County Trend: Former Armonk Youth Leaves Town

ARMONK, N.Y.-- Anthony Pinto, 27, a former resident of Armonk, left Westchester for his new home in Tampa, Fla., where he attended college, and he says it was a great decision to get out of town when he did.

“I’m very happy, I love it down there. I can live on my own, I pay a lot cheaper rent, and I’m able to live a comfortable lifestyle,” Pinto said. “A lot of my friends are still living at home with their parents because it’s tough to pay rent and the general expense to live in the New York area is too much. My friends are staying at home or moving out just to get away from the expensive lifestyle up here.”

Pinto said he feels lucky that he got out of Westchester before it was too late.

“I think it’s a great choice to move if you really want to get out there on your own it’s a great chance to get out of here especially when you’re still young,” Pinto said. “If you wait and hang around you might never leave.”

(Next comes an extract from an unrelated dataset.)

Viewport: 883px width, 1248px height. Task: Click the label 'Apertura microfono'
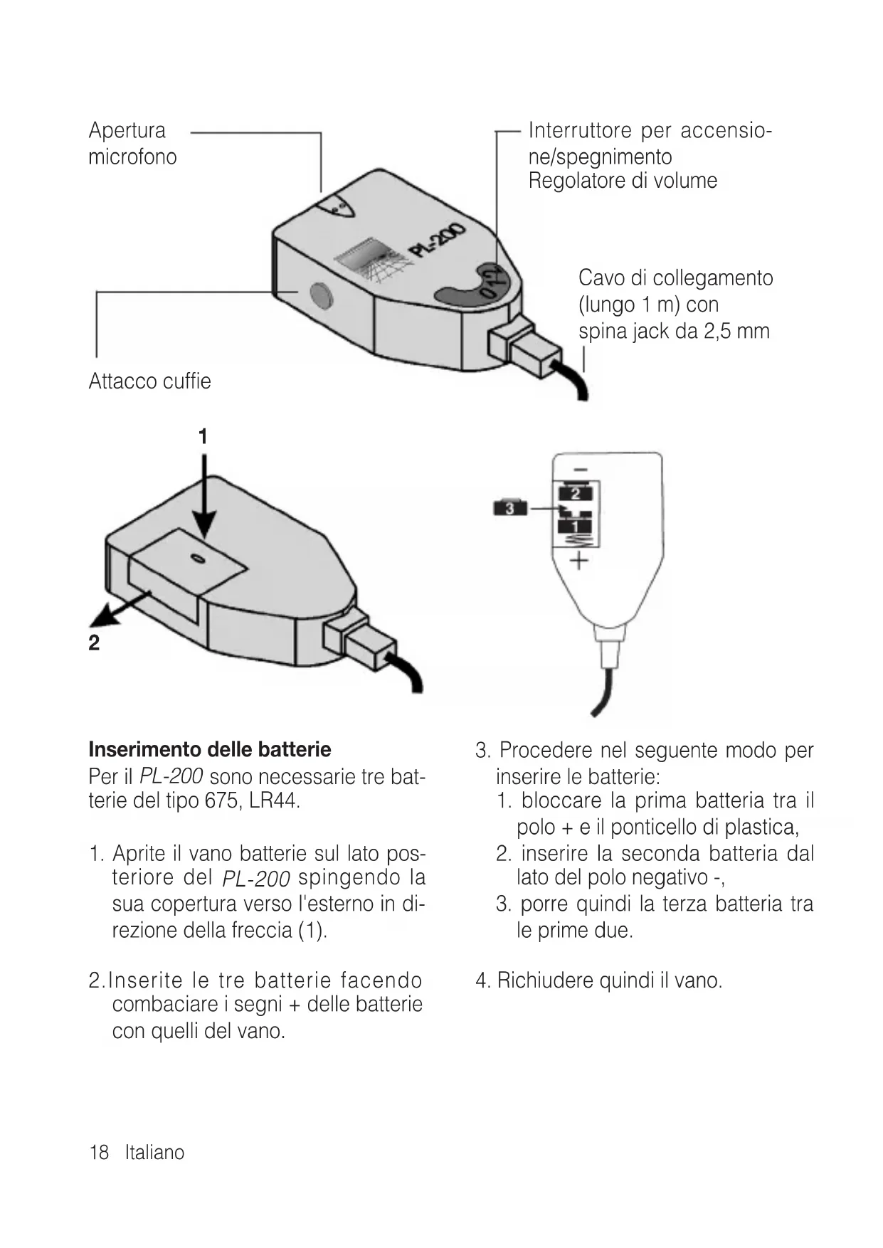click(x=132, y=144)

Keeping young people in Westchester has been an increasingly important issue facing the county, according to Laurence Gottlieb, director of economic development for the office of the county executive. And the first and biggest step has only recently come into fruition.

"The first step is admitting that we have a problem," Gottlieb said.

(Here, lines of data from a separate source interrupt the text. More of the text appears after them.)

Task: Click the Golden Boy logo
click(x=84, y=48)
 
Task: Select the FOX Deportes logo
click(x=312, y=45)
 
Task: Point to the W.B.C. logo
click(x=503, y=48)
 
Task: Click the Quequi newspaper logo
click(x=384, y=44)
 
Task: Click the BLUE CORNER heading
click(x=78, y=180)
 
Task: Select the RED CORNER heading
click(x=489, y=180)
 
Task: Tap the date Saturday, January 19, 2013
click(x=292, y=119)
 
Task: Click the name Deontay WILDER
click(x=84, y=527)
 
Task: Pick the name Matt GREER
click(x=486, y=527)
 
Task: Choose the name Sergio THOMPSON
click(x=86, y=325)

According to U.S. Census data, Westchester County's age demographic hovers slightly above the national average by roughly one percent. The number translates into younger people leaving the county while older residents adhere to the county's old niche that Gottlieb called a "bedroom community."

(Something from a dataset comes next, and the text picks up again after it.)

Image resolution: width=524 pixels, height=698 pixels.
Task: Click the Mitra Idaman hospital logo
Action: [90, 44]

"The county used to just be a place for people to sleep," he said. "But that is changing."

The issue is a featured talking point for county business organizations and was a pivotal short-term goal in a recent Business Council of Westchester report.

Gottlieb said the south has proven to be a popular location for young people leaving Westchester, particularly Austin, Texas. Popular and attractive events such as music festivals like South by Southwest have become staples of the region and Gottlieb said the county could learn to adapt similar initiatives to make the area more appealing for younger demographics.

"The music festival in Austin is one of the hottest things in the state," Gottlieb said. "What's our own thing? We need to find out."

Gottlieb said Westchester's biggest problem is a failure to obtain returns on heavy investments. With the county's schools among some of the most expensive in the United States -- with roughly $5,000 to $8,000 spent per student -- young people then relocate after graduating and become assets to other areas.

"It's a business issue," Gottlieb said. "And Westchester needs to look at it and think about how to sell itself as a place to be."